BEGIN Entries shown
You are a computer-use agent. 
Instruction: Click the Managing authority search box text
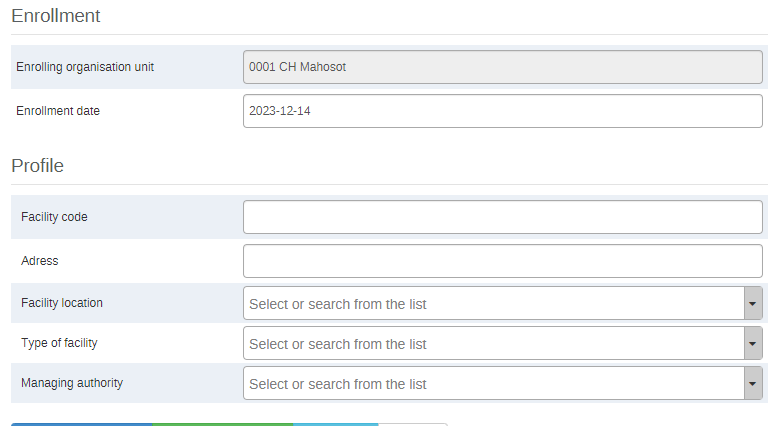coord(338,384)
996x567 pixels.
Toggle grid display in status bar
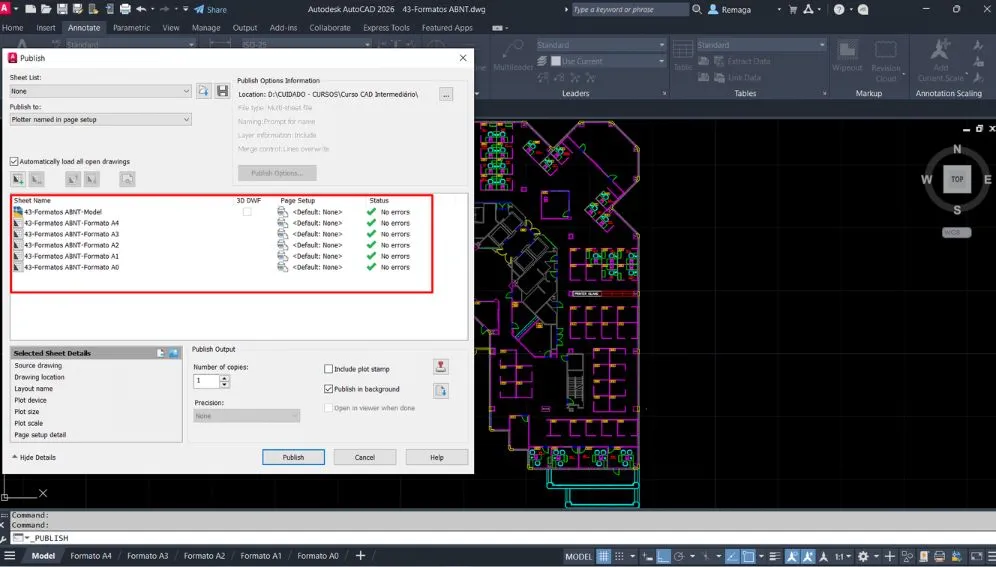click(604, 556)
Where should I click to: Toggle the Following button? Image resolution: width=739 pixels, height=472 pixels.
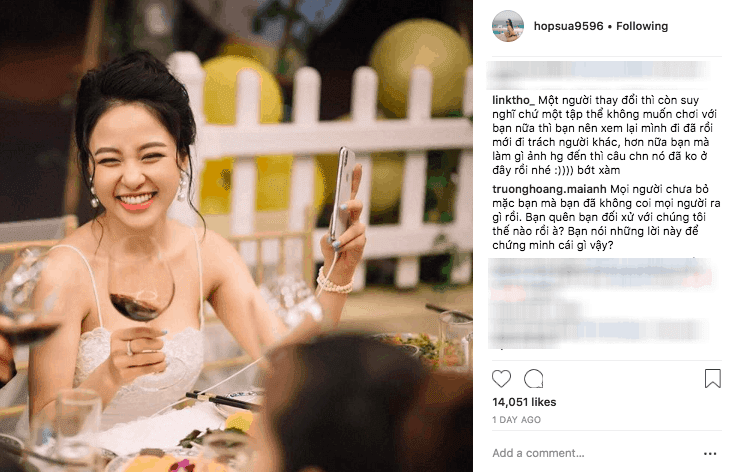(642, 26)
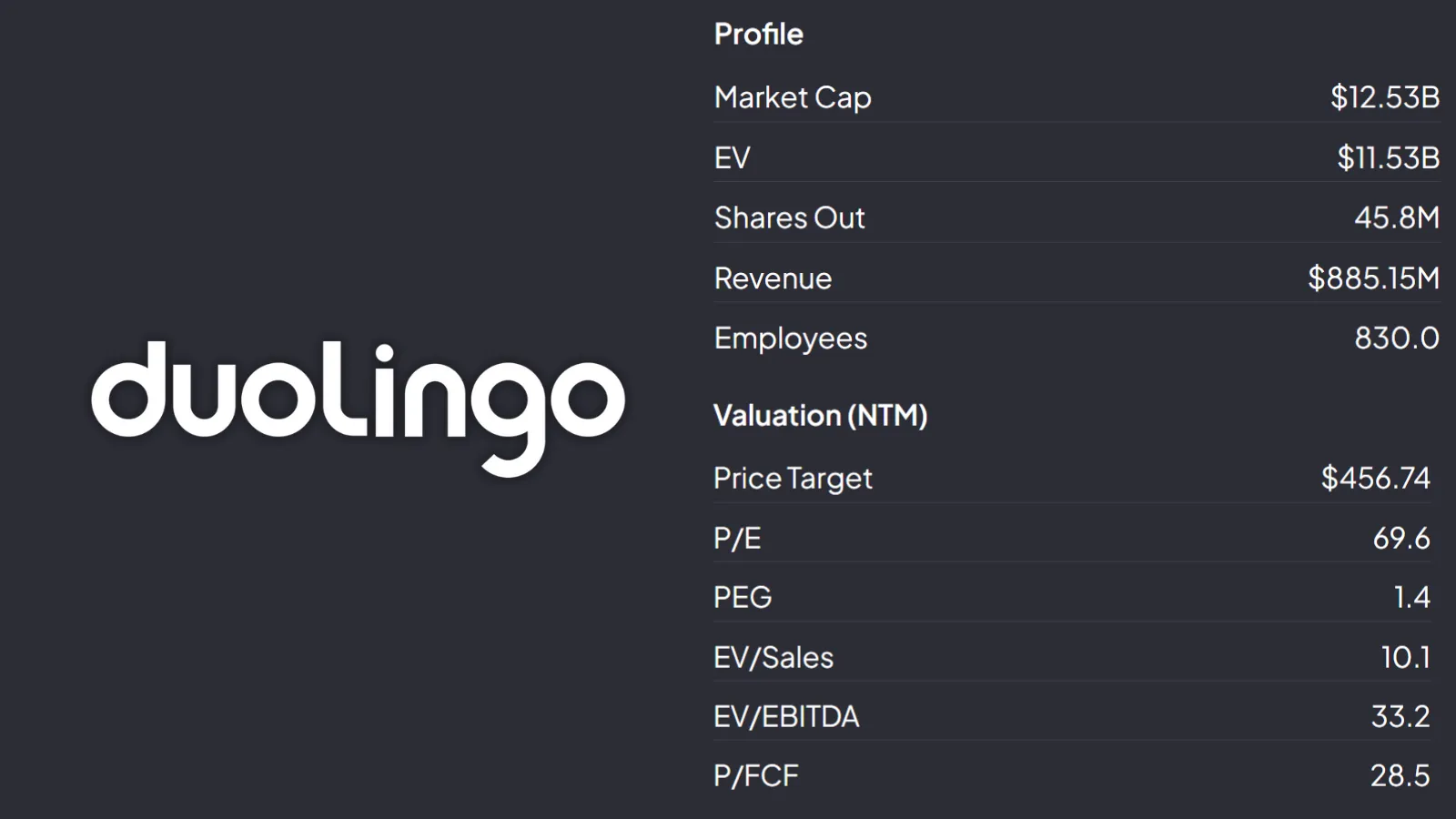This screenshot has width=1456, height=819.
Task: Select the $12.53B market cap value
Action: pyautogui.click(x=1385, y=96)
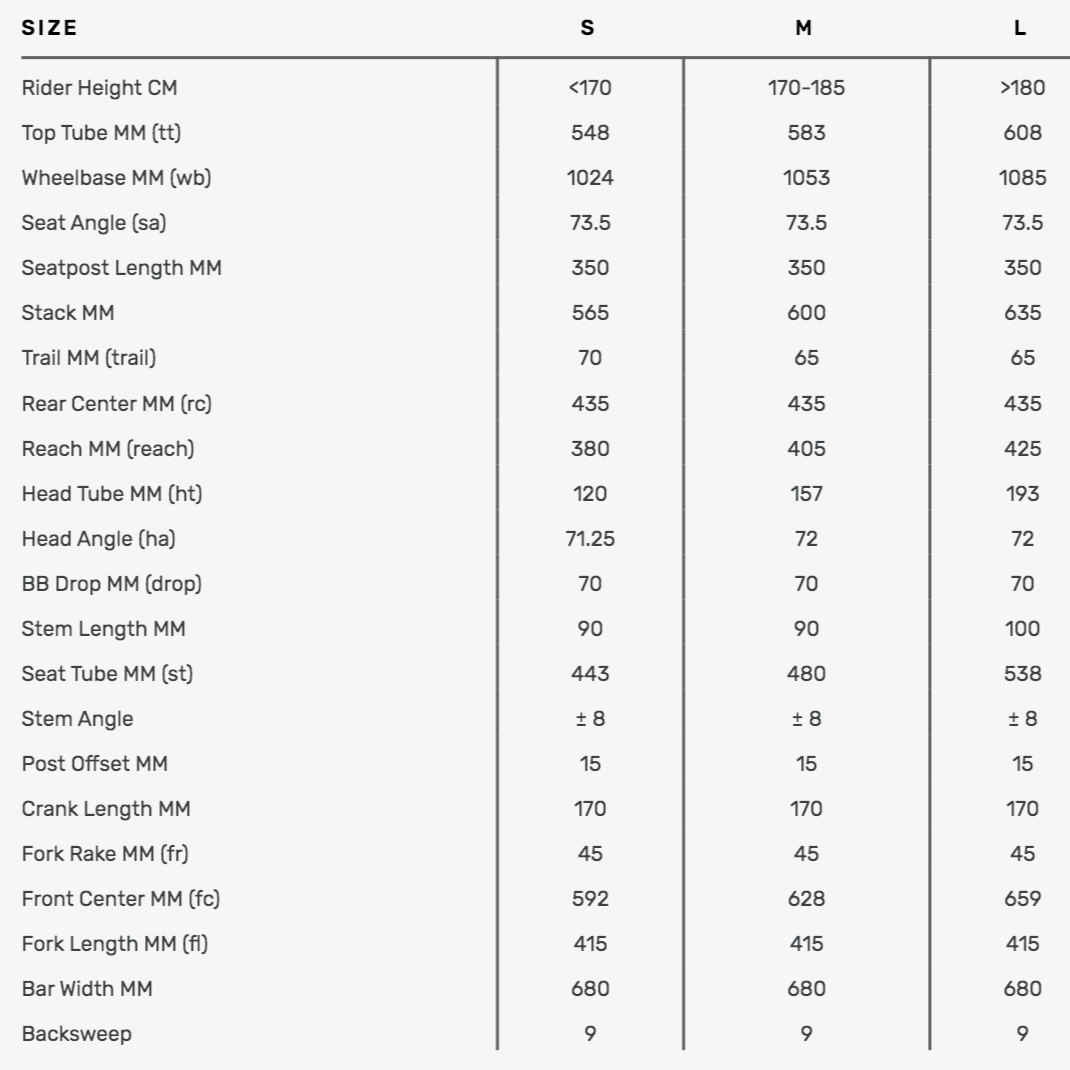Click the Rider Height CM row label
Screen dimensions: 1070x1070
(x=100, y=88)
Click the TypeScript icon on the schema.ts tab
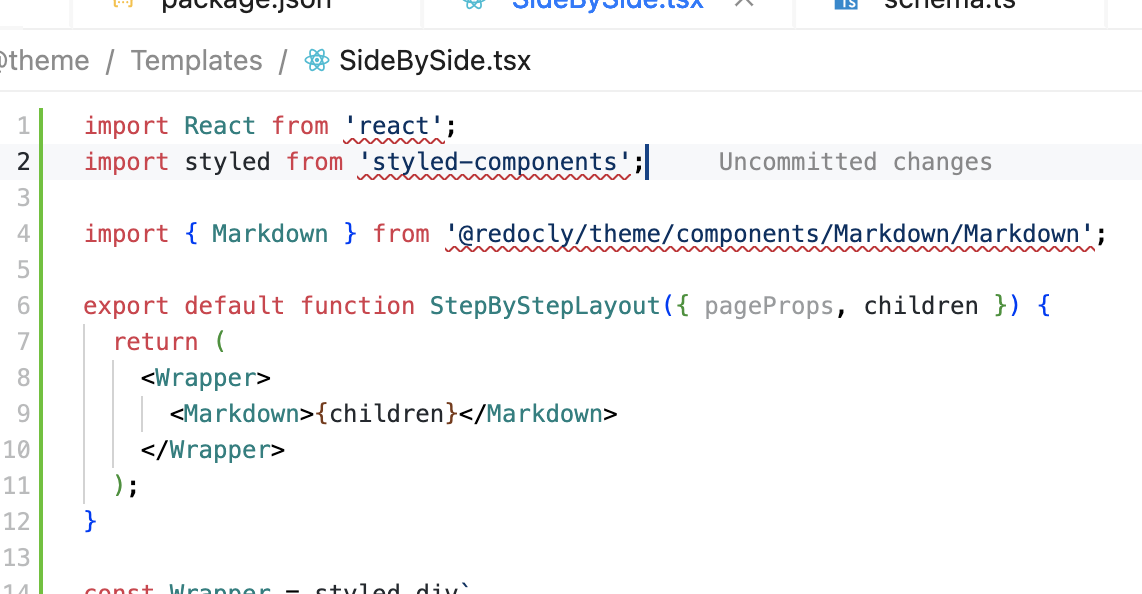Viewport: 1142px width, 594px height. (846, 4)
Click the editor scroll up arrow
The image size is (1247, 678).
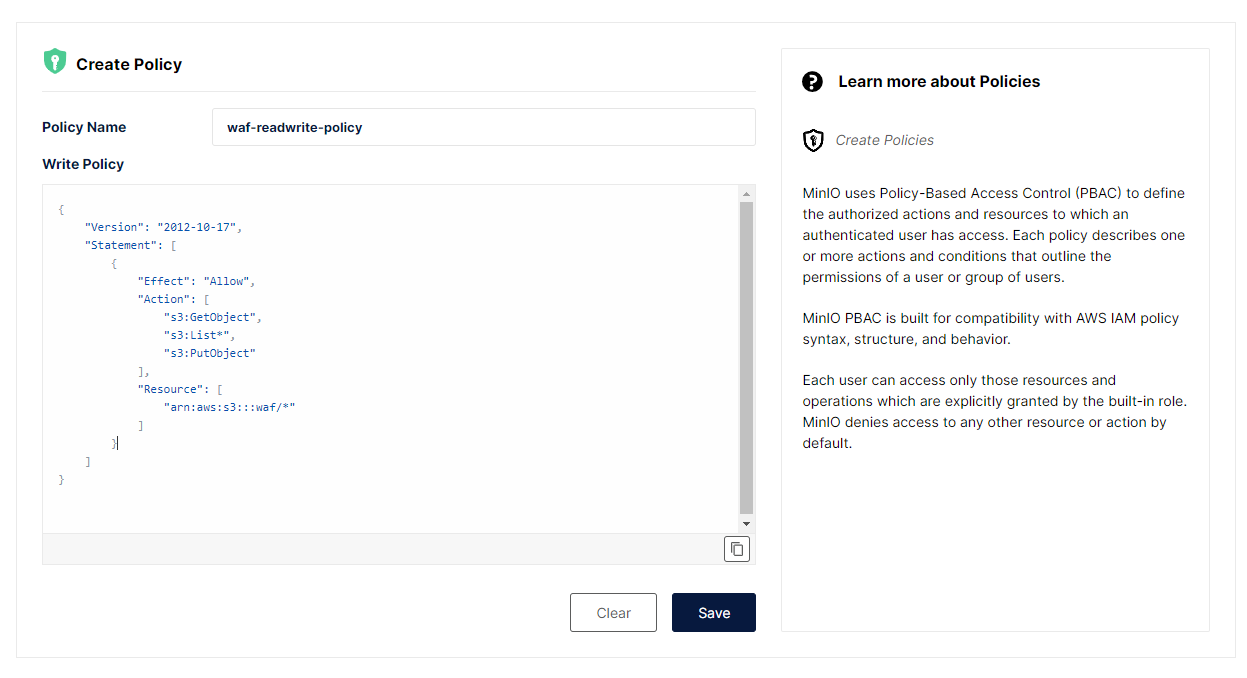point(746,193)
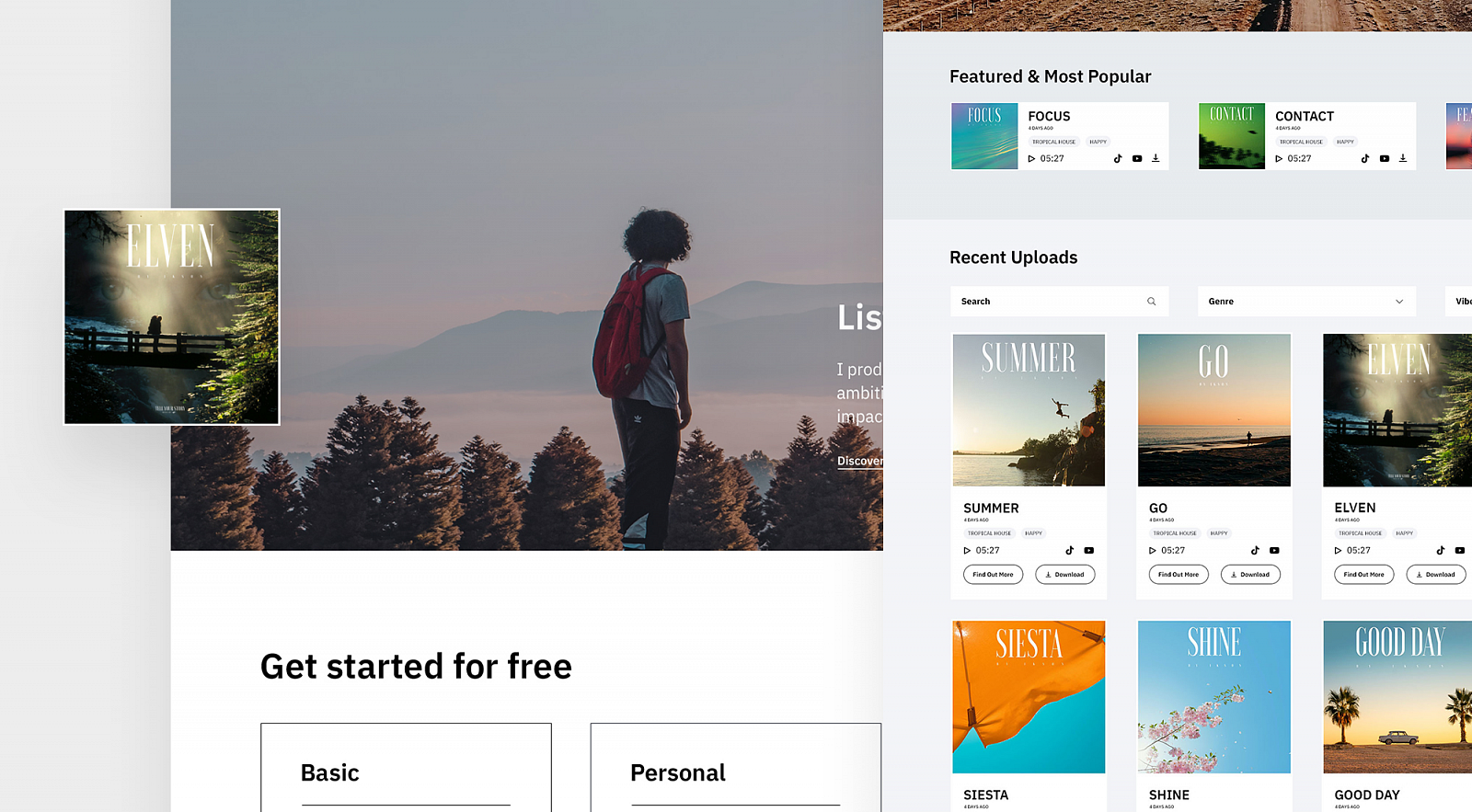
END Entries shown
### To do
Make an exact copy of every record, pictures excluded.

### Task result
You are a computer-use agent. 
Instruction: Click the Managing authority search box text
coord(338,384)
996x567 pixels.
Toggle grid display in status bar
click(604, 556)
Where should I click to: Toggle the Following button? Image resolution: width=739 pixels, height=472 pixels.
(642, 26)
This screenshot has width=1456, height=819.
Task: Select the $12.53B market cap value
Action: pyautogui.click(x=1385, y=96)
Click the Rider Height CM row label
Screen dimensions: 1070x1070
(x=100, y=88)
Click the TypeScript icon on the schema.ts tab
Viewport: 1142px width, 594px height. (846, 4)
Click the editor scroll up arrow
The image size is (1247, 678).
point(746,193)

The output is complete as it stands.